The Dalits matter because human trafficking will not come to an end around the world, until it comes to an end in India.

Didn’t the End It Movement already raise enough awareness of human trafficking to make a mark for 2013? Do we really need another organization shouting their anti-trafficking cause from the rooftops?

Yes, we do. And here’s why:

- Buying and selling human beings is larger now than any other time in history, and it includes a global industry built on forcing children into sex.

- India is the epicenter of human trafficking—including 100 million people, with 1.2 million child prostitutes. It tops the list of countries when it comes to transit, destination and source of human trafficking victims. According to the United Nations, the most dangerous place in the world to a girl or woman is India.

- Two hundred thousand Indian children a year are sold into slavery, many by their parents for a mere $17 dollars.

- Dalits are uneducated and illiterate, and have been taught for hundreds of years that they are worthless. They have no idea the caste system, in which they are the bottom of the proverbial food chain, has beenoutlawed. They have no idea they have rights. They have no idea they are human.

The Indian government prefers it this way. Elected officials and local police are members of the “outlawed” upper caste, so why would they want to protect the Dalits and eliminate India’s slave labor force? They don’t.

Awareness is huge, and great progress has been made on that front. But in addition to shouting, we need people doing.

But what can be done to end such a massive problem? What can be done to reverse the endless generations living life as Dalits with no self worth?


And by education, I don’t mean scholarships.

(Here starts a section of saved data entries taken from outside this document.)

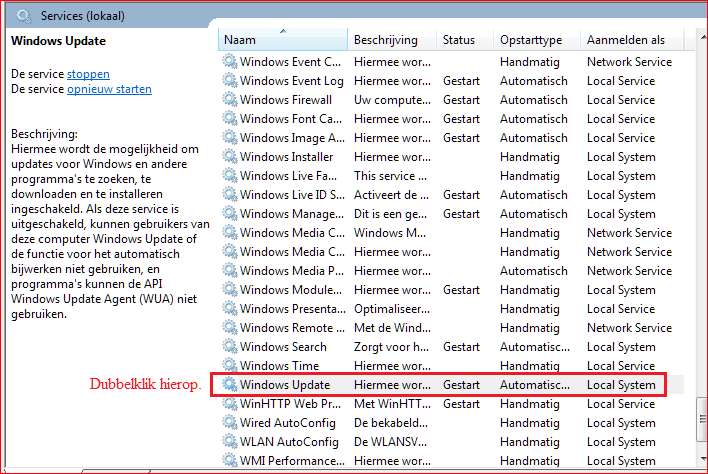Click the gear icon beside Windows Time
708x474 pixels.
point(230,366)
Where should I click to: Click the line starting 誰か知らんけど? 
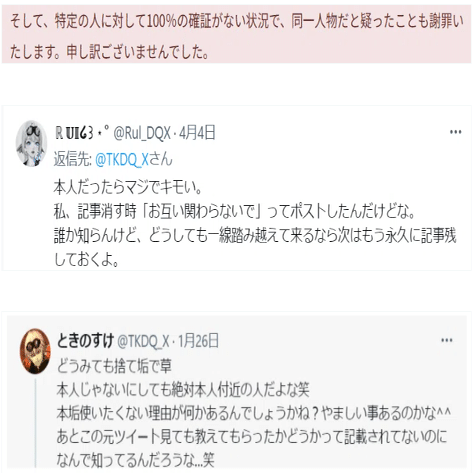click(255, 236)
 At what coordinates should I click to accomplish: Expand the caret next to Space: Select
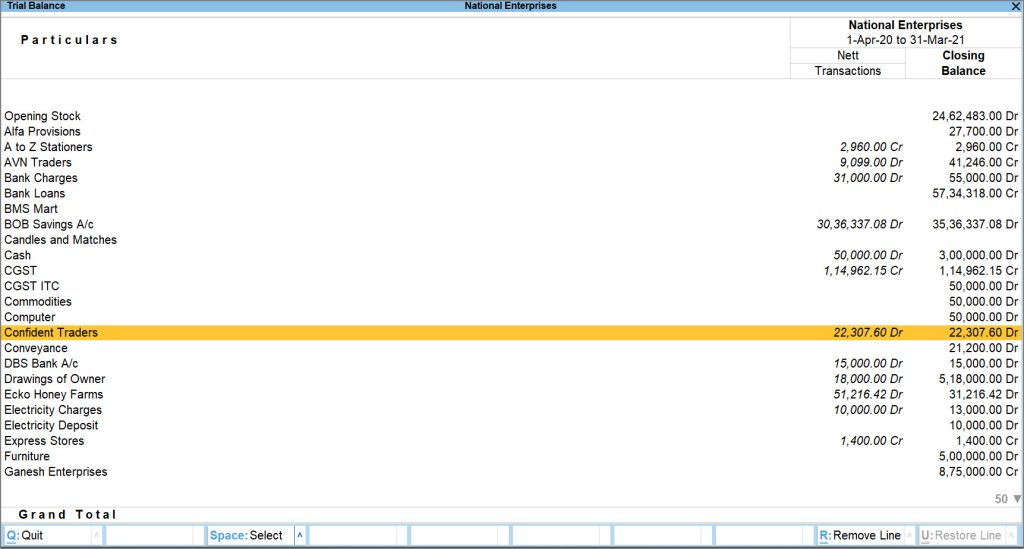[300, 536]
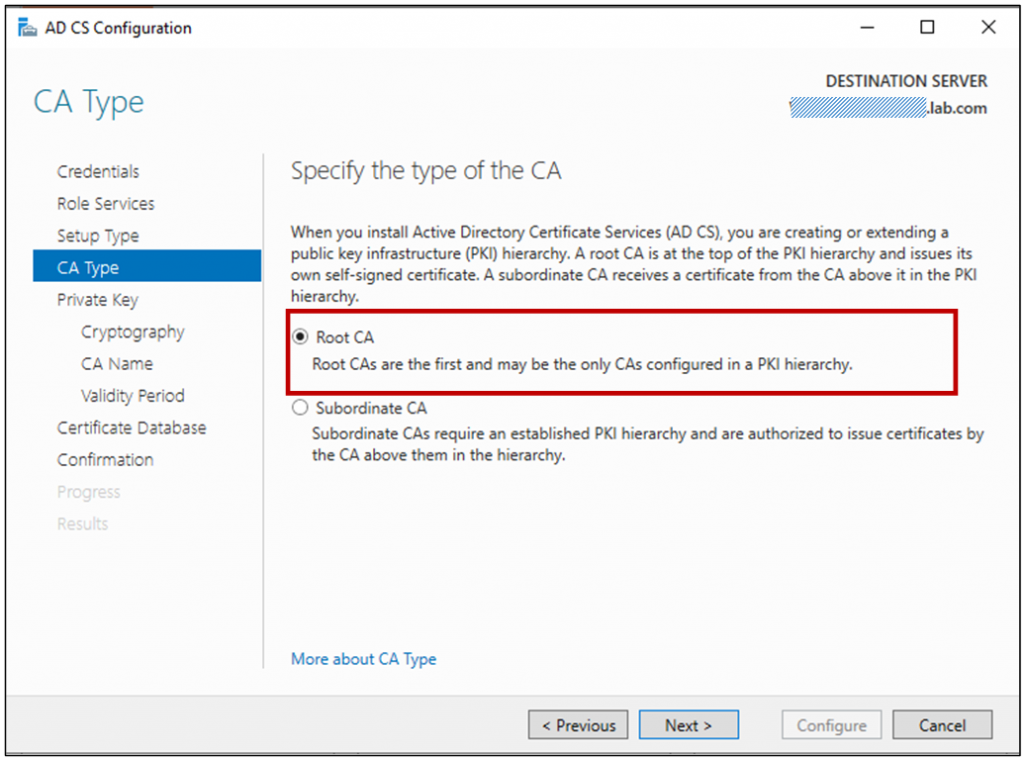Select the Root CA radio button
Viewport: 1024px width, 761px height.
pyautogui.click(x=300, y=337)
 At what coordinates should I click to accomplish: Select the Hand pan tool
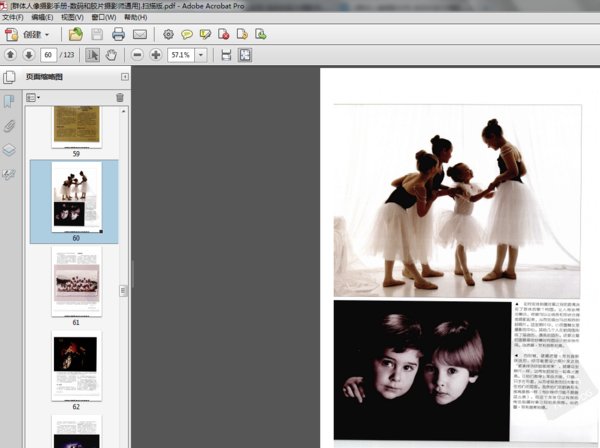pos(111,54)
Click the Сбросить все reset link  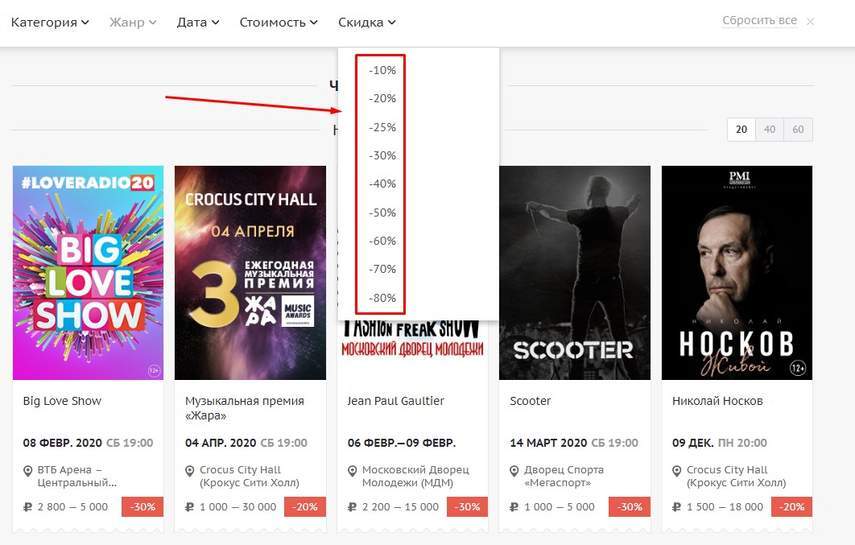(x=759, y=21)
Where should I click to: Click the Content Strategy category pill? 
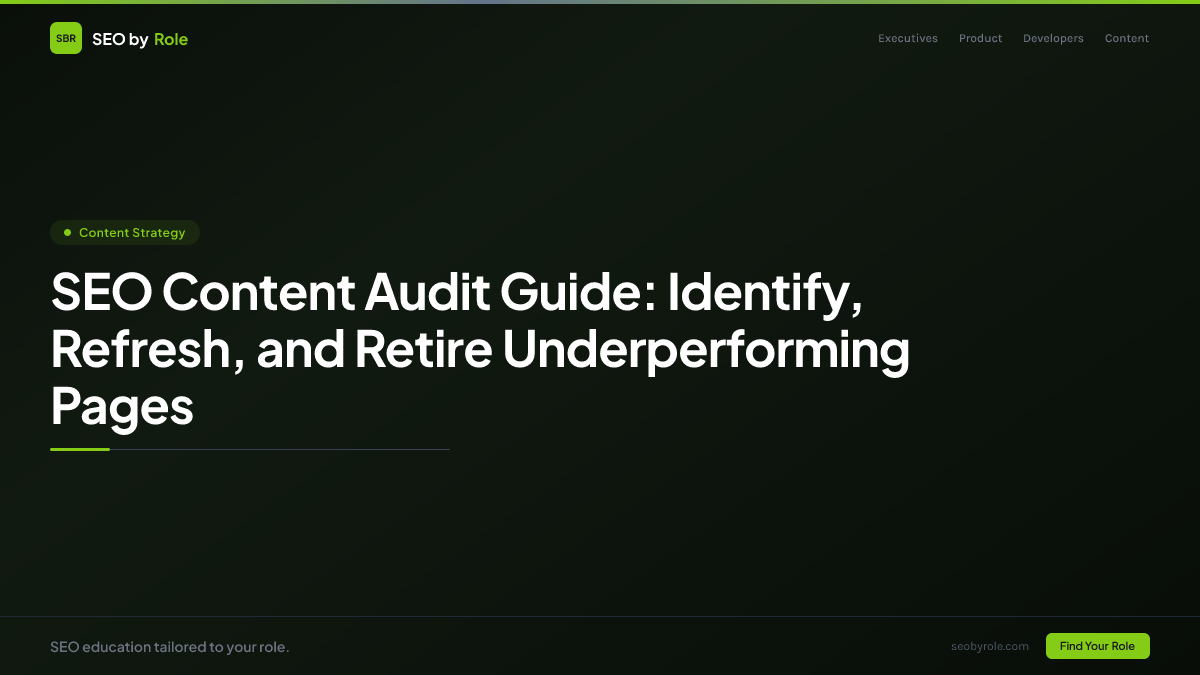pyautogui.click(x=124, y=232)
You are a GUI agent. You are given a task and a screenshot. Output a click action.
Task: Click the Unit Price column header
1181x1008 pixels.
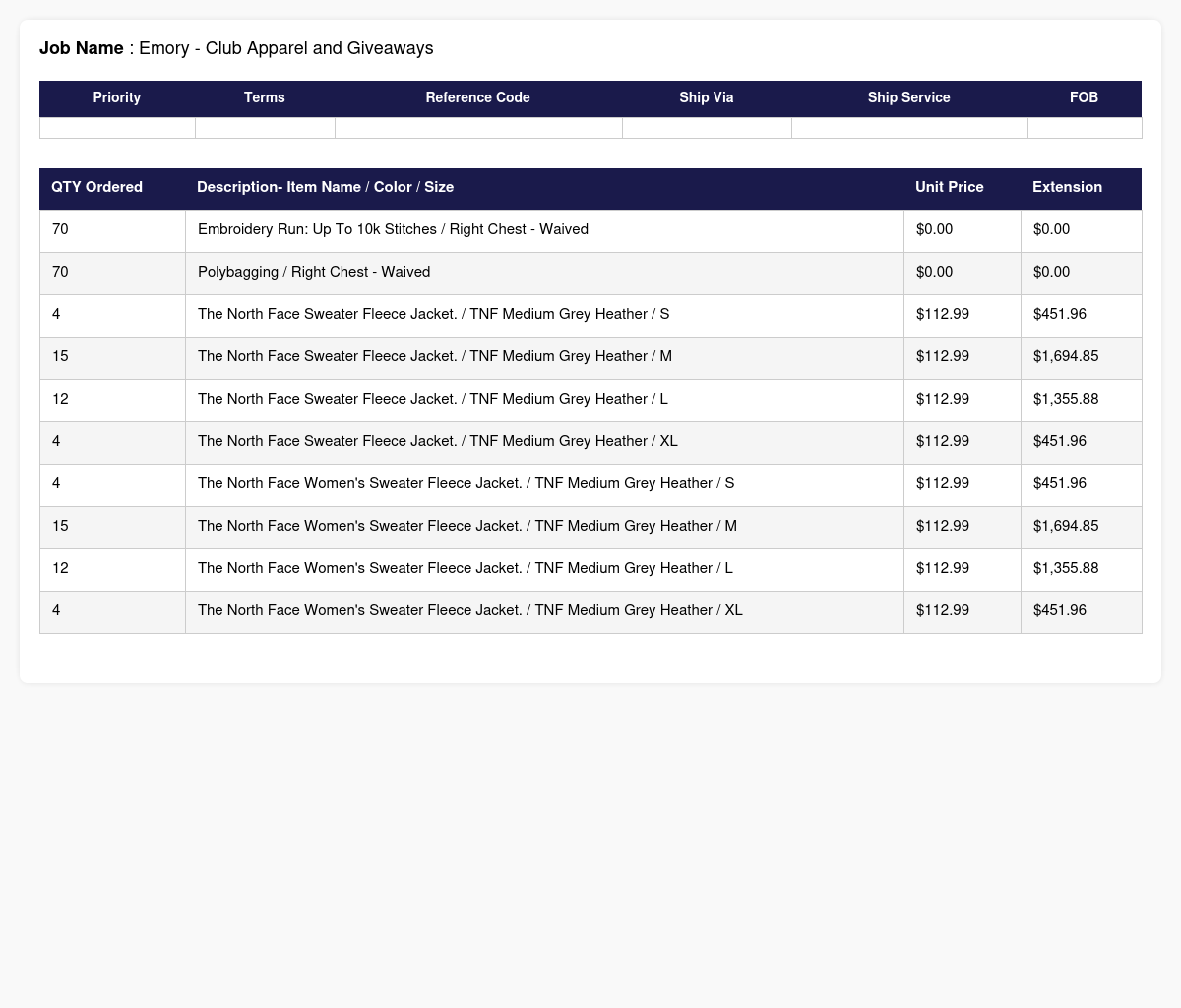pos(949,187)
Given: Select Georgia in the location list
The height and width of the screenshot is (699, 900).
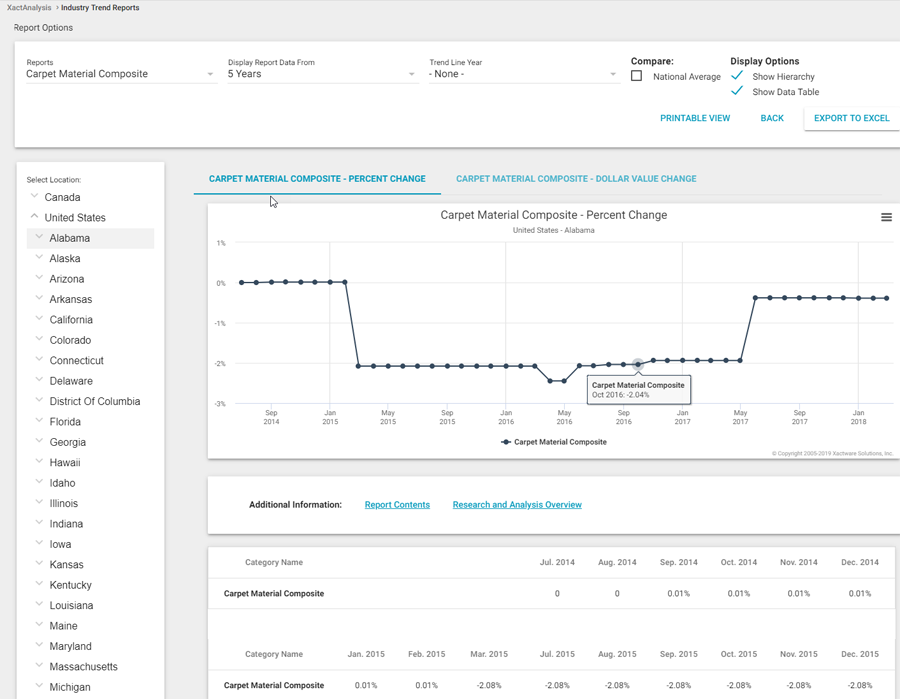Looking at the screenshot, I should point(68,442).
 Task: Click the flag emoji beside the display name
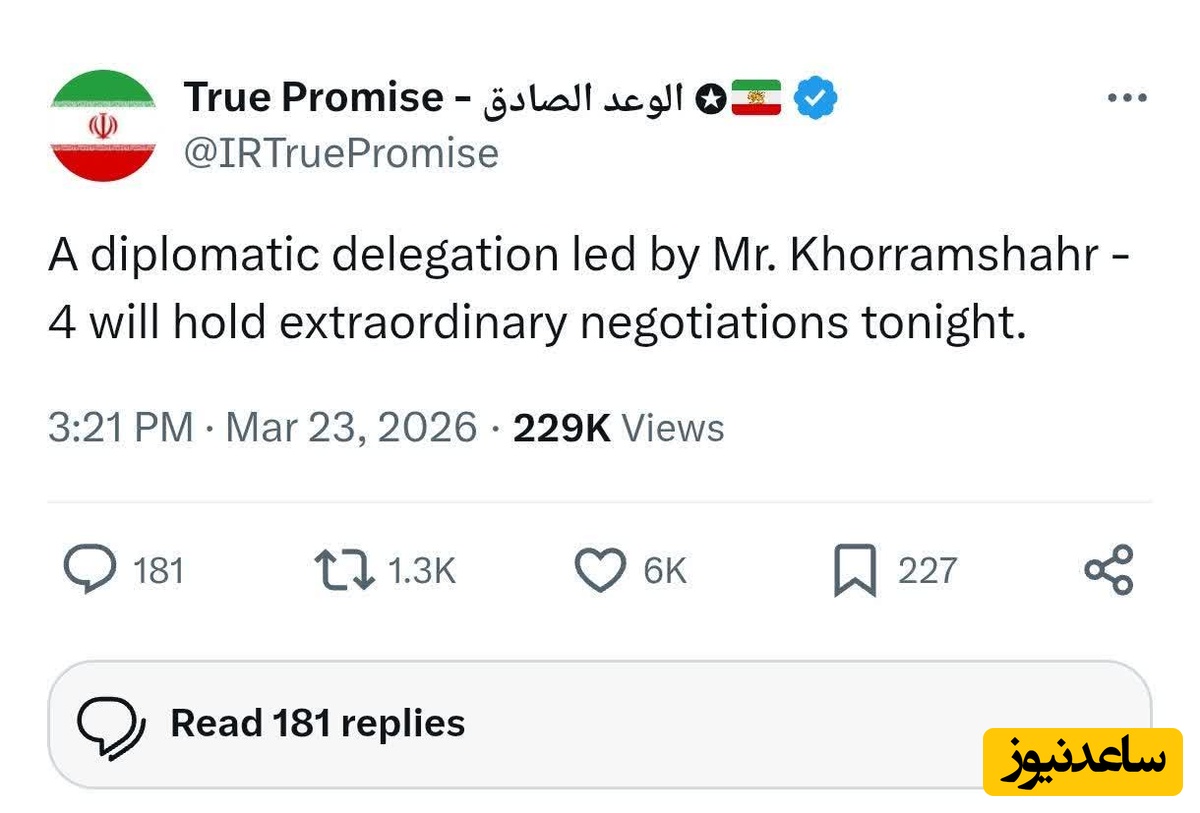coord(756,98)
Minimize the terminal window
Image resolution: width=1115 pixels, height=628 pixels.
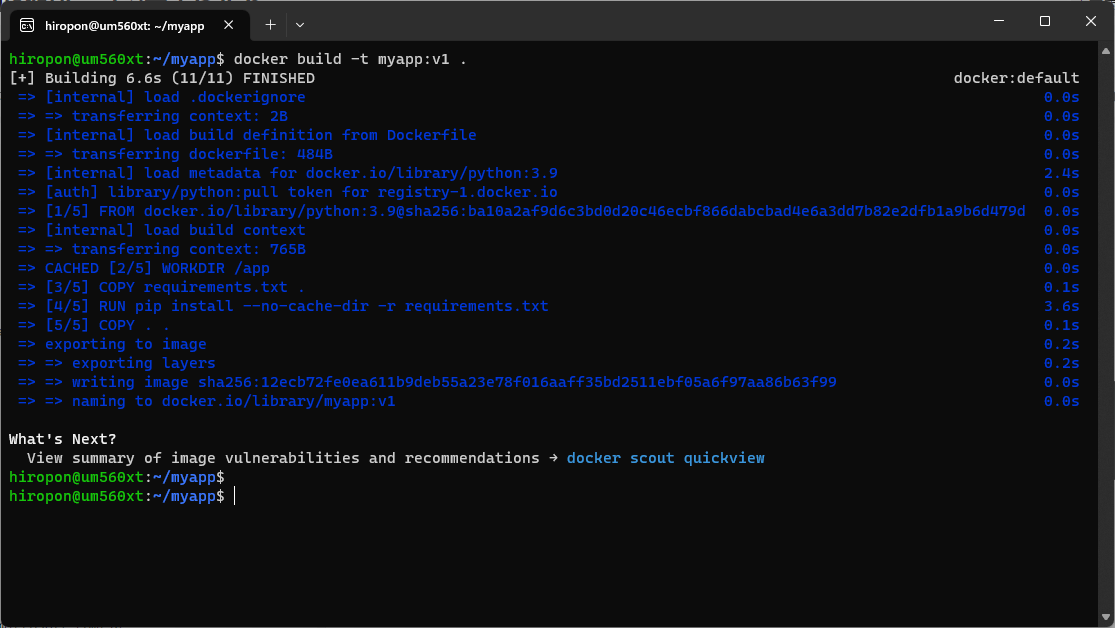pos(999,20)
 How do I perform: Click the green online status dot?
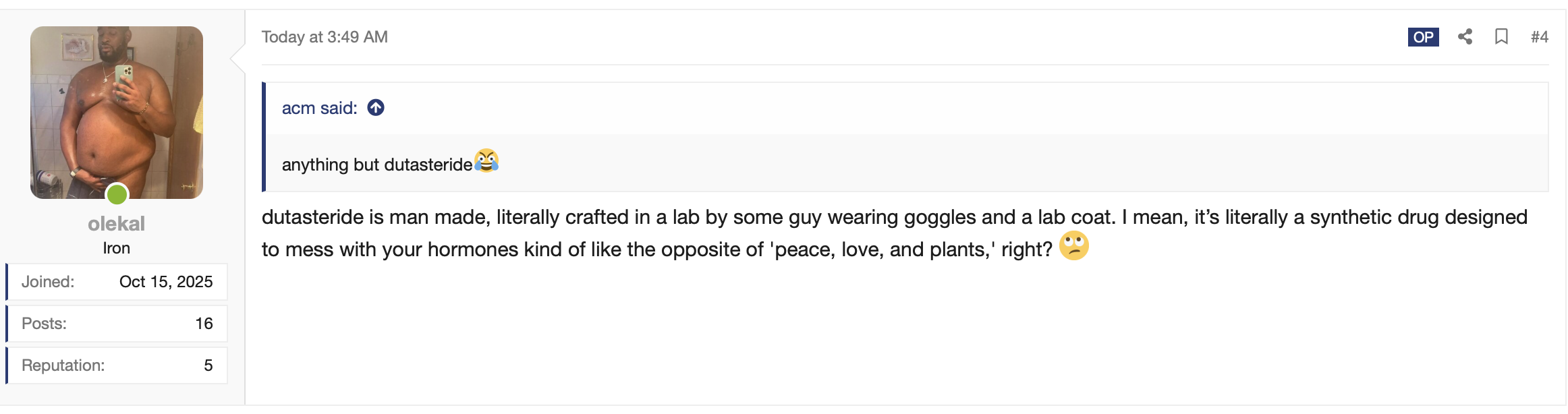tap(117, 194)
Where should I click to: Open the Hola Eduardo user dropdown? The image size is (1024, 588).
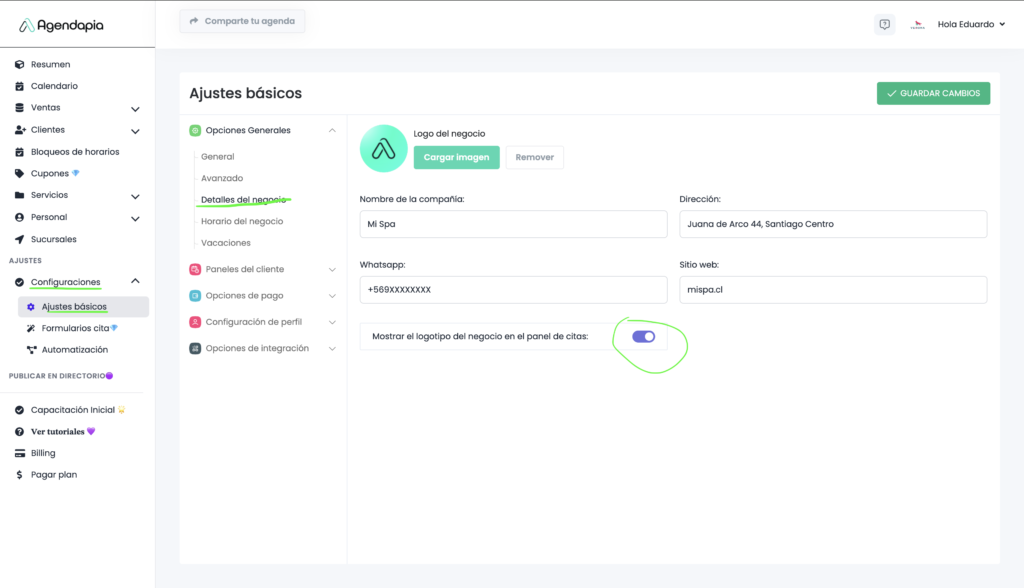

I mean holistic education: the purchase of land, construction of a permanent facility and the employment of permanent teachers.

Dalits need schools where they can learn. Where they can exercise the brain they don’t know they have. Where they can discover self worth. Where their hunger to be known, to learn, to grow and to live can be fed.

Dalits need teachers who believe in them. Teachers who show them love, patience, kindness, and tenderness they’ve never experienced. Teachers who make sure their students feel valued and worthy of life.

Dalits need community. A community budding with hope and pride, stemming from the newfound self worth children are discovering each day in school. A village transformed into a community by sports, arts and community events held at school.

The Dalits desperately need another organization committed to the prevention of human trafficking through education.

Enter the Not Today Coalition.

Born out of more than 10 years of work by the members Friends Church in Yorba Linda, Calif., Not Today Coalition is working to prevent the exploitation of the Dalits of India by transforming lives through education and restoration for Dalit families and villages.

Hundreds of Friends Church members have travelled to India to see and experience the work first hand, built 40 schools, funded many adult vocational training centers, and sponsored 1,500 children.

But now it’s time to grow. Now it’s time to show the Dalits they’re not forgotten. Now it’s time for you to act.

By educating the Dalits, we can help bring an end to human trafficking in India. By bringing an end to human trafficking in the number one source and destination for human trafficking victims in the world, we can end trafficking across the globe.

It is our goal to fund 1,000 schools, affecting 25,000 Dalit communities, impacting 500,000 Dalit children per year.

And we can’t do it without you.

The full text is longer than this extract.